RealSuper · Realistic modeling of unconventional superconductors

Feynman diagrammatic extensions of dynamical mean-field theory are powerful enough for calculating unconventional superconductivity in actual materials. As a proof of principle, we were able to predict the superconducting phase diagram,the electronic and magnetic spectra of infinite-layer nickelates - with astonishing accuracy. At the same time, a new class of finite-layer nickelates, La_n+1Ni_nO_3n+1, was discovered last year. These Ruddlesden-Popper nickelates led to a boost of scientific activity and put common wisdom of superconductivity in nickelates and cuprates into question, as clearly multi Ni orbitals are relevant.Our objective is to (1) realistically model superconductivity in these finite-layer nickelates and in cuprates, to achieve a similarly good agreement with experiment as for infinite-layer nickelates, and to quantify the relative importance of spin and charge fluctuations.
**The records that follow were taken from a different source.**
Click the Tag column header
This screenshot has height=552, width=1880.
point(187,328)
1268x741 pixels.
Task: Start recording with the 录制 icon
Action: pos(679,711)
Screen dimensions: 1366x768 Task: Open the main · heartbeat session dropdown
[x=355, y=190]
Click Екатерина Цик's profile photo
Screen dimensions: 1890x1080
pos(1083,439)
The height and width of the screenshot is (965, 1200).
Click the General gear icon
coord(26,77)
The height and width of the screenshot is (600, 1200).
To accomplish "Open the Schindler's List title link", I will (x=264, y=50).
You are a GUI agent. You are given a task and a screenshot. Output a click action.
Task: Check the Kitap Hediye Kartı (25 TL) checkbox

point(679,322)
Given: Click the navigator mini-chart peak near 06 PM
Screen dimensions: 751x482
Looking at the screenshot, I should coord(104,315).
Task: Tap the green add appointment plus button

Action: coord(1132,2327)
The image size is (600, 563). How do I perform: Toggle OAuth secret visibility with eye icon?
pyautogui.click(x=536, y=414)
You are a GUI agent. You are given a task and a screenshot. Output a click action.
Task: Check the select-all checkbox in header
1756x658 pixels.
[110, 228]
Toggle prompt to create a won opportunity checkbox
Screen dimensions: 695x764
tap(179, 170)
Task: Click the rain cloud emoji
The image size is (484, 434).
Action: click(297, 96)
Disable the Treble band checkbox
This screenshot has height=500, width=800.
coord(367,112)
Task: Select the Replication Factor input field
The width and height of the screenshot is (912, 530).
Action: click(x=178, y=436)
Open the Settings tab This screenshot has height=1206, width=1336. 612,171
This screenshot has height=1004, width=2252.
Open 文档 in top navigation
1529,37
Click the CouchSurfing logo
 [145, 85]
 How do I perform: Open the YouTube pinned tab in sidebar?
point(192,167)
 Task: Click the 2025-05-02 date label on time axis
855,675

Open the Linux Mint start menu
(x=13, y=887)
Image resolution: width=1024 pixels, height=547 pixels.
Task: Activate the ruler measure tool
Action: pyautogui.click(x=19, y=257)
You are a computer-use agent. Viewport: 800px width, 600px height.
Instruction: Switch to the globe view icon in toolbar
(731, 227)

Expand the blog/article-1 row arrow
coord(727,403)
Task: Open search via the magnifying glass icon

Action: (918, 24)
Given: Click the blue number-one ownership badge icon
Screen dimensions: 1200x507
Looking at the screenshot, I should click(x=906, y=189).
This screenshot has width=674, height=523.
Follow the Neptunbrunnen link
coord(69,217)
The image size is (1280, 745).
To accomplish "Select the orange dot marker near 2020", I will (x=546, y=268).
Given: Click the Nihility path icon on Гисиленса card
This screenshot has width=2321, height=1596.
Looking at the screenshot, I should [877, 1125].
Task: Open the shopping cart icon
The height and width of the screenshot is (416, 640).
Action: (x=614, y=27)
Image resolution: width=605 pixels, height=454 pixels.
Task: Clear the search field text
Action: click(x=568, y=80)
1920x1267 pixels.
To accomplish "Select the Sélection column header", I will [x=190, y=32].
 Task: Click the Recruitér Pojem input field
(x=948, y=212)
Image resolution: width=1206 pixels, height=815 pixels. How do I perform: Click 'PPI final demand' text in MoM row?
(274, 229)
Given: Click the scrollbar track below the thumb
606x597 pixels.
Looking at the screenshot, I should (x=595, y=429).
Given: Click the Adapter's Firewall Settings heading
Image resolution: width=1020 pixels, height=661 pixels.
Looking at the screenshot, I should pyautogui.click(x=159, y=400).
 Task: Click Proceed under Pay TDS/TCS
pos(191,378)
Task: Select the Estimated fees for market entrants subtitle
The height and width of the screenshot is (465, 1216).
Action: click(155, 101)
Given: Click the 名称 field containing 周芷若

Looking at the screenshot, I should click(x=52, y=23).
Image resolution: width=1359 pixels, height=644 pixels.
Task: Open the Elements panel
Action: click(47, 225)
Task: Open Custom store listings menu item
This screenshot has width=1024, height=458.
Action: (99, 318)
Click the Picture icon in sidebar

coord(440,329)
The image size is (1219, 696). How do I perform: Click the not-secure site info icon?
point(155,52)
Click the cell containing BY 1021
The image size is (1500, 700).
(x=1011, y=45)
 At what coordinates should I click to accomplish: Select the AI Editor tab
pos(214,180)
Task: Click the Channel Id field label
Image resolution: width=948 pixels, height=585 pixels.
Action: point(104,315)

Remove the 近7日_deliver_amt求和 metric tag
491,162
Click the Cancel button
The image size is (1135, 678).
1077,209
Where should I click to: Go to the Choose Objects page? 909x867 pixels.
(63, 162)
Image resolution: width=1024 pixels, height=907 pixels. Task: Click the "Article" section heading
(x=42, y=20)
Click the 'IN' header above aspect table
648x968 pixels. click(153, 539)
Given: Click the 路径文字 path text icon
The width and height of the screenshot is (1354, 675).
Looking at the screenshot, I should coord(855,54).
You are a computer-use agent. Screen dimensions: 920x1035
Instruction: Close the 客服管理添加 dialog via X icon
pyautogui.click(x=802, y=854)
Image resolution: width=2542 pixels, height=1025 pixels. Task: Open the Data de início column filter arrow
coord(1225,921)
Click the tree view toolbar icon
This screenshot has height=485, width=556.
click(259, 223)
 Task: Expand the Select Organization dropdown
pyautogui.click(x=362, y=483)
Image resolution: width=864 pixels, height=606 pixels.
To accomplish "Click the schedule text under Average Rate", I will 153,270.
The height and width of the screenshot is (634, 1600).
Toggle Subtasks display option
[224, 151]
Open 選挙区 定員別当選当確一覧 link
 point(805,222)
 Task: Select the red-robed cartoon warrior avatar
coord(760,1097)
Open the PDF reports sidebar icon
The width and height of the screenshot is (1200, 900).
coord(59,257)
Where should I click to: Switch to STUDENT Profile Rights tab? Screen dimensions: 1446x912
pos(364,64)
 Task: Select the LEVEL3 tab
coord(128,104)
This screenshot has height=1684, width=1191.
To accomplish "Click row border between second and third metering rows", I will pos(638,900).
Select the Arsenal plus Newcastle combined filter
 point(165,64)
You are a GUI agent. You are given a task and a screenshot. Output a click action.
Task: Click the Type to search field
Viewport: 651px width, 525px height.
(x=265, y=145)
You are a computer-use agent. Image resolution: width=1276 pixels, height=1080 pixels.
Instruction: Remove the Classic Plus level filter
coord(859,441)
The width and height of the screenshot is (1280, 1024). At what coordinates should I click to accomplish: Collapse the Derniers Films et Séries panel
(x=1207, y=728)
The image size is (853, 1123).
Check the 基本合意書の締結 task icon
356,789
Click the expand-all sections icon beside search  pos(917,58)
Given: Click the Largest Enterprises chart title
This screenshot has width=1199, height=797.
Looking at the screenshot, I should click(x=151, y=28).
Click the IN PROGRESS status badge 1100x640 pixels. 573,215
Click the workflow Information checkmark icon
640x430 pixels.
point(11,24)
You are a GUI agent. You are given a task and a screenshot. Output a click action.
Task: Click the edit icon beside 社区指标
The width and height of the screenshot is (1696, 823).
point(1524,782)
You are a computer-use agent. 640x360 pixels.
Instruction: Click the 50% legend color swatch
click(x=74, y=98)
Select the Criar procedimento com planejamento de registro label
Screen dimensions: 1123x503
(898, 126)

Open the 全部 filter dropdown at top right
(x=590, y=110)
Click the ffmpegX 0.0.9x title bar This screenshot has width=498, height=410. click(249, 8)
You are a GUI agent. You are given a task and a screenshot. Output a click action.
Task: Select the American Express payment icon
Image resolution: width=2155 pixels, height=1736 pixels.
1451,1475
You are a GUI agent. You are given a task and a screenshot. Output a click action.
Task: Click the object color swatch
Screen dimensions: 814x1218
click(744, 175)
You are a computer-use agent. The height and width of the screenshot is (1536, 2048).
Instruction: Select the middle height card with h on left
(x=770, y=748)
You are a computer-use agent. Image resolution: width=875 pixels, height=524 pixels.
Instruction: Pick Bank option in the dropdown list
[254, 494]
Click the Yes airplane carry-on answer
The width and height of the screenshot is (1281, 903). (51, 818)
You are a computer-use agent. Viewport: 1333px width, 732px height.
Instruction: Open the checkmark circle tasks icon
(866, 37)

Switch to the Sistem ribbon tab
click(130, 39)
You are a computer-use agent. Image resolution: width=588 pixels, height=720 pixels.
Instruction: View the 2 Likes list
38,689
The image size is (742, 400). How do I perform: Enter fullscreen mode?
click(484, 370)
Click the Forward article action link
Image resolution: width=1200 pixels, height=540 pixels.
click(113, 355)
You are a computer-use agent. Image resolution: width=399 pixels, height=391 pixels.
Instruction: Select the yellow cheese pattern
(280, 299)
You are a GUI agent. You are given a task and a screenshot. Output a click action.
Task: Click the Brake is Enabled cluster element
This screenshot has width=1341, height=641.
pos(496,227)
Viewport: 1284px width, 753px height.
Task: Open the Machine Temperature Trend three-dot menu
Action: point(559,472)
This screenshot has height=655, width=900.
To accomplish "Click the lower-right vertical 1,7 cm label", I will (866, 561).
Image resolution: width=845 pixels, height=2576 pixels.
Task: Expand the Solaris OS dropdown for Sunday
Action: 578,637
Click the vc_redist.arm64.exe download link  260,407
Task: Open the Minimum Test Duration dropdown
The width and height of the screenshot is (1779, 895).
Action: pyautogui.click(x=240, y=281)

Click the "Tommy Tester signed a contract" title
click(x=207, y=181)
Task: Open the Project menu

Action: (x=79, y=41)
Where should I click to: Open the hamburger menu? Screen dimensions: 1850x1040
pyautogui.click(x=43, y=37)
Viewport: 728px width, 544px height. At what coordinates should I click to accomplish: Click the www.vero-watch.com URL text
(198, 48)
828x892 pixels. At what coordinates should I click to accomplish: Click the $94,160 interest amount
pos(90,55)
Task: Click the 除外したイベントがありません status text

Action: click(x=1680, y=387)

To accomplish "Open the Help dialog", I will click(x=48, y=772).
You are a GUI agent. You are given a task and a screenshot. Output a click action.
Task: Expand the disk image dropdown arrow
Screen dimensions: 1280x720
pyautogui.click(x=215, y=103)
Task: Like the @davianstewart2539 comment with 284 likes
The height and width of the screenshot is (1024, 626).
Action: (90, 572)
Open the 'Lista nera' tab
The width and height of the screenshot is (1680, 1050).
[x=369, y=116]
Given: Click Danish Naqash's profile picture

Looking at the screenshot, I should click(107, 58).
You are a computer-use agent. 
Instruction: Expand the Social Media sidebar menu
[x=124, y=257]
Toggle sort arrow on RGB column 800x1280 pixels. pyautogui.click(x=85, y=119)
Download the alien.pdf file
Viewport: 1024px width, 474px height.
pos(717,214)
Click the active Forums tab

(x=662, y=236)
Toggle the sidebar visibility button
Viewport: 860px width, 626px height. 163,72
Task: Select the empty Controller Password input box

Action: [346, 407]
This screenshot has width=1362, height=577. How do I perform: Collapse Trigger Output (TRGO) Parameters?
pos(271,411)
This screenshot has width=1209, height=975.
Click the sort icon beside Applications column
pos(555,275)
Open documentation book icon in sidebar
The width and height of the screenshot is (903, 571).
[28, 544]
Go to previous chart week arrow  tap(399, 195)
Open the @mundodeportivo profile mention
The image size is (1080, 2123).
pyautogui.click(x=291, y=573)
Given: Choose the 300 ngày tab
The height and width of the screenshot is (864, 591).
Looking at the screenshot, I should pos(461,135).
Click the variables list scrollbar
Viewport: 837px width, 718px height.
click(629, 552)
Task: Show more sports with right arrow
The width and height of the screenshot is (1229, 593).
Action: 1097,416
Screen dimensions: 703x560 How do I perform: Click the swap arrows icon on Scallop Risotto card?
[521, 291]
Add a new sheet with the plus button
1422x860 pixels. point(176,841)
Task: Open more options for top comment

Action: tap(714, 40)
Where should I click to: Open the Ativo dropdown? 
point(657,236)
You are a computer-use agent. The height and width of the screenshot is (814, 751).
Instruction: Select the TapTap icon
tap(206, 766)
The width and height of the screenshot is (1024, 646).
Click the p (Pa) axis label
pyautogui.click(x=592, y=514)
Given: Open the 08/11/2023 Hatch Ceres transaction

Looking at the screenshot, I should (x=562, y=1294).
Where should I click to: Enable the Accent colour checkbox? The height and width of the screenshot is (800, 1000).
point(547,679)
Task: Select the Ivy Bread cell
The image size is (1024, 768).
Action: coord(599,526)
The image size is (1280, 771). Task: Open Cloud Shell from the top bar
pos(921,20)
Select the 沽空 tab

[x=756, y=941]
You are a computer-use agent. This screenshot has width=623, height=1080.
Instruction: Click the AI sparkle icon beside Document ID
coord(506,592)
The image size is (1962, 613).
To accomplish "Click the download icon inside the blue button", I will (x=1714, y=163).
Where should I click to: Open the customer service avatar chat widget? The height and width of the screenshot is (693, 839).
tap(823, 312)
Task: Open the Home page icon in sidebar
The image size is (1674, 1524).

We will validate our calculations against a carefully selected variety of experiments: photoemission and optical spectroscopy, neutron and resonant inelastic x-ray scattering, the superconducting temperature Tc and gap, its doping and pressure dependence. If successful and achieving a consistent picture, we can settled the arguably biggest quest of solid state theory: the physical origin of high-Tc superconductivity. Already in the normal phase, we can (2) study exciting physics: pseudogaps, waterfalls, strange metal behavior, pi-tons, spin and charge density wave order. With an improved understanding of high-Tc superconductivity, a further aim is to (3) eventually predict how to optimize superconductivity in nickelates and cuprates and even to identify new classes of superconductors. Advancing our understanding and developing a predictive power is how theory can contribute to push Tc toward room temperature, which bears the prospects to revolutionize how we generate, transport and consume electric energy.